Happy Cooking by Giada // Book Review
Happy Cooking: Make Every Meal Count . . . Without Stressing Out is the latest work by Giada De Laurentiis, the Food Network’s darling Italian chef. The cookbook boasts nearly 200 recipes but I found the boasting less than warranted. Spread across 312 pages, those 200 recipes are excessively punctuated by photo after photo of Giada. She appears on the book jacket a staggering 11 times.
This cookbook is a feel-good text covering everything from breakfast to sweets. I found some of the healthy Italian ideas a bit of fresh air compared to other cookbooks that take the boring and tired approach to traditional dishes. For example, Giada’s Pasta e Fagioli recipe includes mussels and her salmon recipe includes a edamame succotash. These are great improvements from other books. There are a handful of odd inclusions as well. Dotted throughout the book are really in-depth specialty Italian dishes, a hand scrub, a dog treat and more. These are fun inclusions, but I prefer cookbooks that focus on good recipes. I can pluck a hand scrub recipe from a magazine. However, I see how some readers might enjoy all things Giada and might love to try out her non-food recipes.
The photography throughout the cookbook is glorious, even if a good percentage of the photos include Giada.
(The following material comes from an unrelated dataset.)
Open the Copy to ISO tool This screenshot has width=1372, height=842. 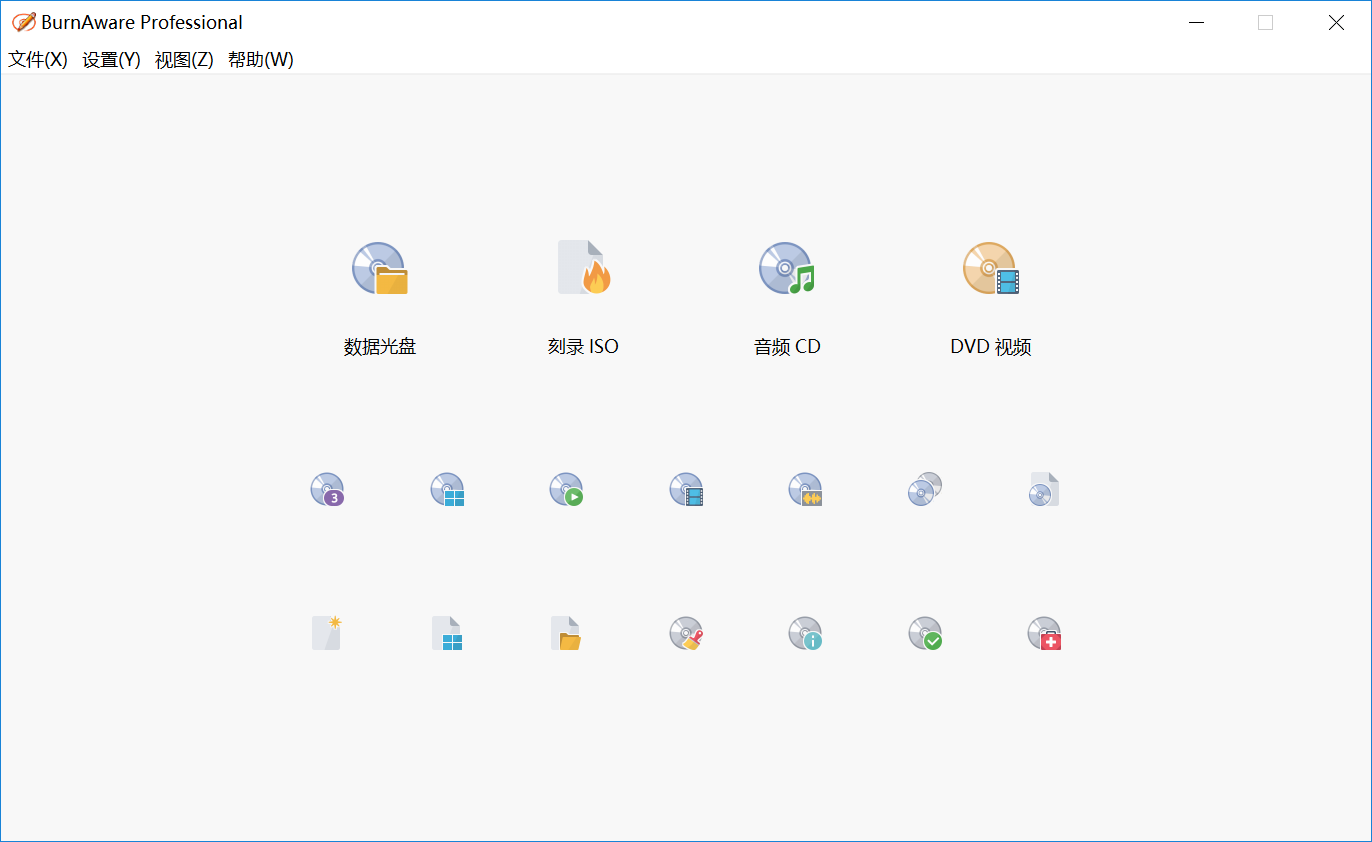pos(1044,489)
Full-page photos are so crisp that you can taste the food – and kernels of corn are life-sized. However, the scenery shots of Giada camping or biting into a chicken leg felt gratuitous and out-of-place.
I spent several weeks cooking recipes from this book. Some were successful and some were not. My favorite recipe was the pan-roasted asparagus with gremolata (page 152). This recipe caught my eye because I have grown tired of uninspired asparagus recipes. The gremolata in this recipe added the perfect crunch to the asparagus. The pastina soup (page 100) was extremely tasty, but fell flat because I could not find stelline pasta in the Netherlands. I substituted a similarly small pasta shape but the larger surface area of my tubular pasta shape absorbed most of the liquid in the pot. This made the consistency too thick.
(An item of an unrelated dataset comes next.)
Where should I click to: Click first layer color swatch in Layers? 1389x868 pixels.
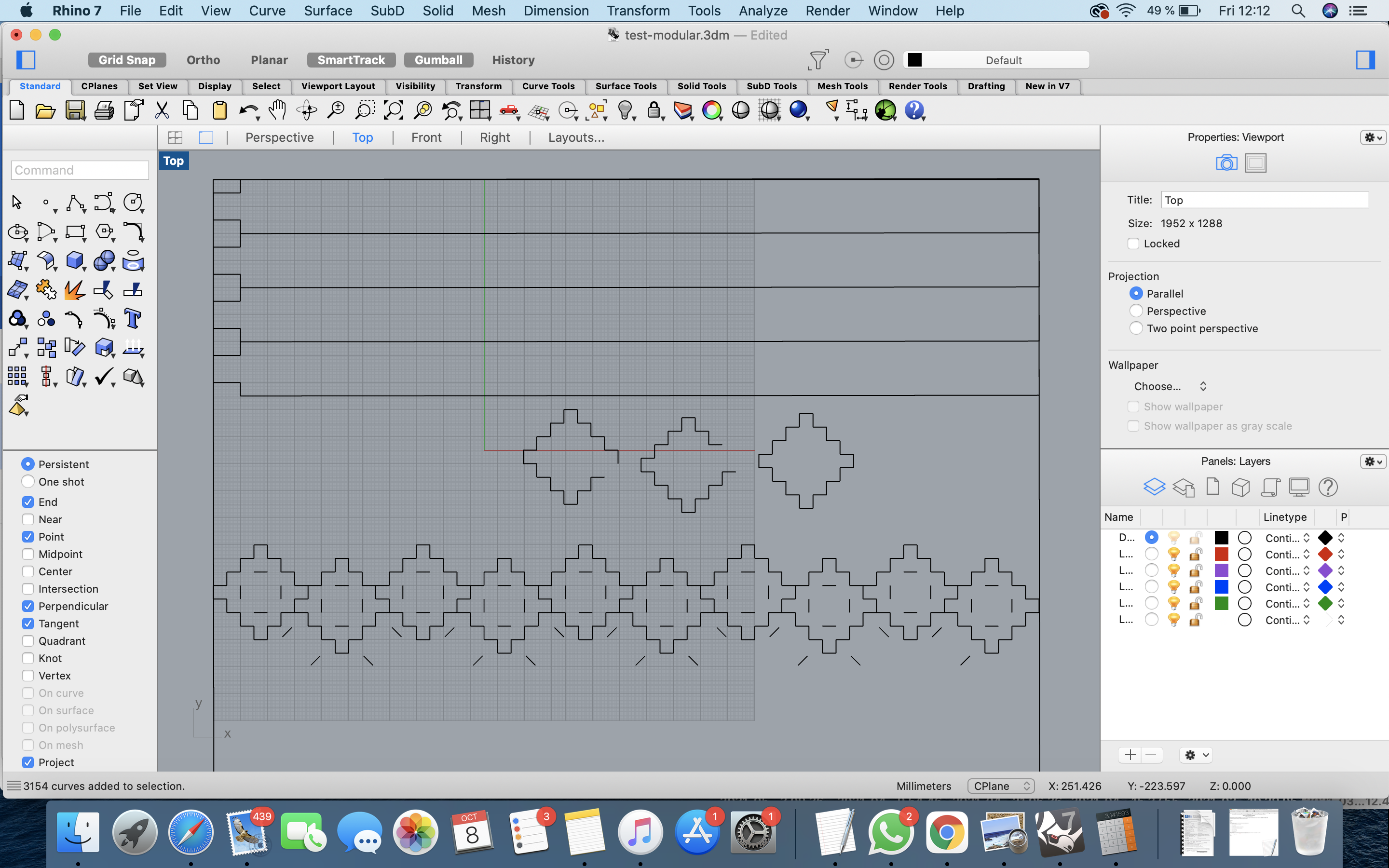tap(1222, 538)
The California lettuce wraps on page 149 were excellent. The lime juice in the recipe was absolutely necessary to balance the dish. I found that the pinch of salt was also essential.
The last recipe I’d like to mention is the pineapple-ginger smoothie (page 6). I mistakenly thought our three-year-old would suck it down like he does with every other smoothie recipe I have used. Sadly, the ginger was too much spice for him. Next time, I will make the smoothie without as much ginger for our kiddo, and then I will add the remainder for the adult smoothies.
Overall, I had a fine experience with this cookbook. It is colorful, full of photos and easy to read. On the negative side, some of the recipes are quite simple. They don’t focus on cultivating flavors. Also, there were simply too many Giada pictures and not enough recipes.
I received this book for free from Blogging for Books in exchange for this review. All opinions are my own.